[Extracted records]
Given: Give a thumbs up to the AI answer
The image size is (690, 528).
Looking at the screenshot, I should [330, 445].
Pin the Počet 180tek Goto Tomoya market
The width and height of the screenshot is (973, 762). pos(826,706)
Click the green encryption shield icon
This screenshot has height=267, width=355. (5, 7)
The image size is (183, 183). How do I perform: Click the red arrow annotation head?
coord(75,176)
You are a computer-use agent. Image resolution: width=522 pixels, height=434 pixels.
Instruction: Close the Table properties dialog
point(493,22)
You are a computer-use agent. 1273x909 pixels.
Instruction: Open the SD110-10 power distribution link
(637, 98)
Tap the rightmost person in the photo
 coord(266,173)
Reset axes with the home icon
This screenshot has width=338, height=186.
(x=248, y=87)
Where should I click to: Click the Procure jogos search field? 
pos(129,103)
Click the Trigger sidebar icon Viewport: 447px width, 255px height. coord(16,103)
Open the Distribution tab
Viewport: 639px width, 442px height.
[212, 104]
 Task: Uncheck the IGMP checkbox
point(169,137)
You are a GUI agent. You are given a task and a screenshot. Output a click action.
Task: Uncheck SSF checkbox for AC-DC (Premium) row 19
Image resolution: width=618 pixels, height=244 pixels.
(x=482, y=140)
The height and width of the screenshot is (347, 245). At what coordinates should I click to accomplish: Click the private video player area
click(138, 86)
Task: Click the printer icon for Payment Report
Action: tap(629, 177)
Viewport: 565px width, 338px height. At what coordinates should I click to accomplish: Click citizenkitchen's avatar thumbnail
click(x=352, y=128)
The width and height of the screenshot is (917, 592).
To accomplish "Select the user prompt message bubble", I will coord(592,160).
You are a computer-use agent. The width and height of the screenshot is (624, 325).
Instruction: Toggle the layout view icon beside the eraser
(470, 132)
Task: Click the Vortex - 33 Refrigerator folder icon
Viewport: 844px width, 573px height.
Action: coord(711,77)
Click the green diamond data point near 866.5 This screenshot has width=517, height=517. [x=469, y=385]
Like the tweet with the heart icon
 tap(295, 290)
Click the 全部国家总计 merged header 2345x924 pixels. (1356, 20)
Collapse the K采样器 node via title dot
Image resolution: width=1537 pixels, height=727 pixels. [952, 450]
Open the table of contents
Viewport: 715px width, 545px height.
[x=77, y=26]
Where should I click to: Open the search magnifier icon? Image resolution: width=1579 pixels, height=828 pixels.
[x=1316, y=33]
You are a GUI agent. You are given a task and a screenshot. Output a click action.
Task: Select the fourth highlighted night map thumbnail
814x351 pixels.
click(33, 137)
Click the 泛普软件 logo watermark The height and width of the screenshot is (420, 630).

▶ **ABOUT THIS TASK**
All the data is to be copied over exactly as it stands.

▶ **YOUR RESPONSE**
Given: Give a thumbs up to the AI answer
The image size is (690, 528).
Looking at the screenshot, I should [330, 445].
Pin the Počet 180tek Goto Tomoya market
The width and height of the screenshot is (973, 762). pos(826,706)
Click the green encryption shield icon
This screenshot has height=267, width=355. (5, 7)
The image size is (183, 183). How do I perform: Click the red arrow annotation head?
coord(75,176)
You are a computer-use agent. Image resolution: width=522 pixels, height=434 pixels.
Instruction: Close the Table properties dialog
point(493,22)
You are a computer-use agent. 1273x909 pixels.
Instruction: Open the SD110-10 power distribution link
(637, 98)
Tap the rightmost person in the photo
 coord(266,173)
Reset axes with the home icon
This screenshot has width=338, height=186.
(x=248, y=87)
Where should I click to: Click the Procure jogos search field? 
pos(129,103)
Click the Trigger sidebar icon Viewport: 447px width, 255px height. coord(16,103)
Open the Distribution tab
Viewport: 639px width, 442px height.
[212, 104]
 Task: Uncheck the IGMP checkbox
point(169,137)
You are a GUI agent. You are given a task and a screenshot. Output a click action.
Task: Uncheck SSF checkbox for AC-DC (Premium) row 19
Image resolution: width=618 pixels, height=244 pixels.
(x=482, y=140)
The height and width of the screenshot is (347, 245). At what coordinates should I click to accomplish: Click the private video player area
click(138, 86)
Task: Click the printer icon for Payment Report
Action: tap(629, 177)
Viewport: 565px width, 338px height. At what coordinates should I click to accomplish: Click citizenkitchen's avatar thumbnail
click(x=352, y=128)
The width and height of the screenshot is (917, 592).
To accomplish "Select the user prompt message bubble", I will coord(592,160).
You are a computer-use agent. The width and height of the screenshot is (624, 325).
Instruction: Toggle the layout view icon beside the eraser
(470, 132)
Task: Click the Vortex - 33 Refrigerator folder icon
Viewport: 844px width, 573px height.
Action: coord(711,77)
Click the green diamond data point near 866.5 This screenshot has width=517, height=517. [x=469, y=385]
Like the tweet with the heart icon
 tap(295, 290)
Click the 全部国家总计 merged header 2345x924 pixels. (1356, 20)
Collapse the K采样器 node via title dot
Image resolution: width=1537 pixels, height=727 pixels. [952, 450]
Open the table of contents
Viewport: 715px width, 545px height.
[x=77, y=26]
Where should I click to: Open the search magnifier icon? Image resolution: width=1579 pixels, height=828 pixels.
[x=1316, y=33]
You are a GUI agent. You are given a task and a screenshot. Output a click action.
Task: Select the fourth highlighted night map thumbnail
814x351 pixels.
click(33, 137)
Click the 泛普软件 logo watermark The height and width of the screenshot is (420, 630).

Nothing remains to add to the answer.